(Word and element pointing entries)
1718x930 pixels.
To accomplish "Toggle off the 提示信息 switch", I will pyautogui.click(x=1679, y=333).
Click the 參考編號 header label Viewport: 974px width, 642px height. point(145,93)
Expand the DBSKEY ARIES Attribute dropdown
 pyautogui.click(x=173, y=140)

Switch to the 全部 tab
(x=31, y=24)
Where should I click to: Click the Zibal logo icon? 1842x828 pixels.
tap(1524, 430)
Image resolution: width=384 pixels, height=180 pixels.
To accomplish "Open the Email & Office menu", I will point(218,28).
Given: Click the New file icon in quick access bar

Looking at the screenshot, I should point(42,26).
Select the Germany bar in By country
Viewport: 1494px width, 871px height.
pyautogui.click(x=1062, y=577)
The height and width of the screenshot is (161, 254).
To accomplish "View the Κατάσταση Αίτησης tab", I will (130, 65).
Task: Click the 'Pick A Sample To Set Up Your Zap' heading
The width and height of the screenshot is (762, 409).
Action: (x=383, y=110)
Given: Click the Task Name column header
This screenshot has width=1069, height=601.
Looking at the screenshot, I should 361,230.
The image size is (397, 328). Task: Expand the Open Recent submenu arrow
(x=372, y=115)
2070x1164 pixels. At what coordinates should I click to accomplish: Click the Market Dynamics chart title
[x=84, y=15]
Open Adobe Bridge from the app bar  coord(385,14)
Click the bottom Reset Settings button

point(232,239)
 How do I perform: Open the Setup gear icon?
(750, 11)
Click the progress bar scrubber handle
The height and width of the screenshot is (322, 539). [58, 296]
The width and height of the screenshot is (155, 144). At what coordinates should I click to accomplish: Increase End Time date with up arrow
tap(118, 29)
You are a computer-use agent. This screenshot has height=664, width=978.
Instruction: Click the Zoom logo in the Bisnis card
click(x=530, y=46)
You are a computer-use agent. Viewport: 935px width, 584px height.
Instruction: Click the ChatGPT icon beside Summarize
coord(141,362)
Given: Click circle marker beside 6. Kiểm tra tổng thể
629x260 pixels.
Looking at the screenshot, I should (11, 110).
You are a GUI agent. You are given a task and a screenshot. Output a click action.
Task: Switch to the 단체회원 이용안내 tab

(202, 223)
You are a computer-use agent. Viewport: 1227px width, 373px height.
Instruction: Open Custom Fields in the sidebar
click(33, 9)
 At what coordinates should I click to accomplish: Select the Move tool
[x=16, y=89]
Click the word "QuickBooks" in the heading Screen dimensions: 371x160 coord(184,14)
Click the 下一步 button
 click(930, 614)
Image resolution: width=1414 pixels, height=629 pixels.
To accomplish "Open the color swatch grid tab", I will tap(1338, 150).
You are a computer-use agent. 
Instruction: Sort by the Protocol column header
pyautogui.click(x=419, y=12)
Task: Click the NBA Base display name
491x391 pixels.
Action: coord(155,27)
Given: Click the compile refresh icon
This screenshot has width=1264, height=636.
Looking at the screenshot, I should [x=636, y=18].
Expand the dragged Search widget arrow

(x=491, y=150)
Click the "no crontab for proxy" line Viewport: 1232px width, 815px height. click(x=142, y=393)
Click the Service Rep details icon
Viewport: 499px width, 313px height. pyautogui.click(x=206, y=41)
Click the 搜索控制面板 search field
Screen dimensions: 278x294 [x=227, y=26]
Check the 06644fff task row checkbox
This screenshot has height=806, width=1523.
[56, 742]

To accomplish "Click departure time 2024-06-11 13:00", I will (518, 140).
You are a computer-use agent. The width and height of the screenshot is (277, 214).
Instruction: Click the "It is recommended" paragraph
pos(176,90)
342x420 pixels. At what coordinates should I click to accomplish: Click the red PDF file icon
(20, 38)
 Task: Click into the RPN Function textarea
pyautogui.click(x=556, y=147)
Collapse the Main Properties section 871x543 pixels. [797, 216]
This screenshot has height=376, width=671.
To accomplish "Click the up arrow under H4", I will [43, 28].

◆ **What is expected**: Reproduce everything from the start of the records down to the line containing "Looking at the screenshot, I should point(42,26).", with both ends included.

◆ **Written answer**:
1718x930 pixels.
To accomplish "Toggle off the 提示信息 switch", I will pyautogui.click(x=1679, y=333).
Click the 參考編號 header label Viewport: 974px width, 642px height. point(145,93)
Expand the DBSKEY ARIES Attribute dropdown
 pyautogui.click(x=173, y=140)

Switch to the 全部 tab
(x=31, y=24)
Where should I click to: Click the Zibal logo icon? 1842x828 pixels.
tap(1524, 430)
Image resolution: width=384 pixels, height=180 pixels.
To accomplish "Open the Email & Office menu", I will point(218,28).
Given: Click the New file icon in quick access bar

Looking at the screenshot, I should point(42,26).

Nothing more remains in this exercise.